**PROVIDED TEXT:**
"""

What You Need To Know About Texas’ New Abortion Law

Republican Governor of Texas Greg Abbott

Office of the Texas Governor

Republican Governor of Texas Greg Abbott

A law banning almost all abortions after about six weeks went into effect on Sept. 1st in the state of Texas.
The law titled the “Texas Heartbeat Act,” was signed May 19th, 2021, by Texas Governor Greg Abbot and is the first abortion ban of its kind to be implemented in the US.

The bill states, “A physician may not intentionally perform or induce an abortion on a pregnant woman with the specific intent of causing or abetting the termination of the life of the woman’s unborn child if the physician detected a fetal heartbeat for the unborn child.”

According to the American Civil Liberties Union (ACLU), 85 to 90 percent of abortions are performed six weeks or later in Texas. This means that nearly all abortions are no longer legal in the state. The only exceptions to the law are cases involving medical emergencies. Cases including rape or incest, however, are not exempt from its rulings.

The bill relies not on criminal enforcement via the state but instead relies on prosecution by private citizens through civil lawsuits.

As opposed to legal action being taken on patients, anyone who provides support in the process can be sued, including doctors, counselors, clinic staff members, members of the clergy and anyone who supplied a patient with transportation to an abortion clinic.

"""

**PROMPT:** Transcribe the full article on the Texas abortion law word for word. The material that comes next is separate from the article on the Texas abortion law.

Saved entries:
"""

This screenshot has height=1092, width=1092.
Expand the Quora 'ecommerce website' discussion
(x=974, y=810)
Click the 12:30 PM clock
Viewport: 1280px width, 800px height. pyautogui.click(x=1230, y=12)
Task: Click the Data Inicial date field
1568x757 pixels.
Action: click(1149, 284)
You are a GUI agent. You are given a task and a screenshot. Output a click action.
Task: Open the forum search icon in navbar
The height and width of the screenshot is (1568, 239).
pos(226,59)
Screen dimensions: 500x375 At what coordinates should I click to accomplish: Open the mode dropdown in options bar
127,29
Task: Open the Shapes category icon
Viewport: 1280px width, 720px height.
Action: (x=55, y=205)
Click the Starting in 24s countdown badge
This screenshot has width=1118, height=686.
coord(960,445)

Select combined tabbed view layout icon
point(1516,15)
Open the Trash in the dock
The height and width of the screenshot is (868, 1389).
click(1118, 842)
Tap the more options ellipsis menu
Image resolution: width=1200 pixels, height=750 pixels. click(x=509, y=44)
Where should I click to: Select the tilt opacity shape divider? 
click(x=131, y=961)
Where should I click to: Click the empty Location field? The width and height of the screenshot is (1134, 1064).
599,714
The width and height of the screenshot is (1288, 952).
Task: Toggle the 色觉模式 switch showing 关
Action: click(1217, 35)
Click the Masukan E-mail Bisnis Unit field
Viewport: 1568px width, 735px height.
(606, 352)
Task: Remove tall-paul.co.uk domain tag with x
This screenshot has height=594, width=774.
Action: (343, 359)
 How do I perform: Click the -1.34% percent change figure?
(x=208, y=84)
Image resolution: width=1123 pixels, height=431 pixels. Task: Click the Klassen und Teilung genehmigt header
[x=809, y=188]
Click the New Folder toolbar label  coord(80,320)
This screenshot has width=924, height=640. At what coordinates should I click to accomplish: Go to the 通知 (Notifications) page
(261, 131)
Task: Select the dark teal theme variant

"""

**TASK RESULT:**
What You Need To Know About Texas’ New Abortion Law

Republican Governor of Texas Greg Abbott

Office of the Texas Governor

Republican Governor of Texas Greg Abbott

A law banning almost all abortions after about six weeks went into effect on Sept. 1st in the state of Texas.
The law titled the “Texas Heartbeat Act,” was signed May 19th, 2021, by Texas Governor Greg Abbot and is the first abortion ban of its kind to be implemented in the US.

The bill states, “A physician may not intentionally perform or induce an abortion on a pregnant woman with the specific intent of causing or abetting the termination of the life of the woman’s unborn child if the physician detected a fetal heartbeat for the unborn child.”

According to the American Civil Liberties Union (ACLU), 85 to 90 percent of abortions are performed six weeks or later in Texas. This means that nearly all abortions are no longer legal in the state. The only exceptions to the law are cases involving medical emergencies. Cases including rape or incest, however, are not exempt from its rulings.

The bill relies not on criminal enforcement via the state but instead relies on prosecution by private citizens through civil lawsuits.

As opposed to legal action being taken on patients, anyone who provides support in the process can be sued, including doctors, counselors, clinic staff members, members of the clergy and anyone who supplied a patient with transportation to an abortion clinic.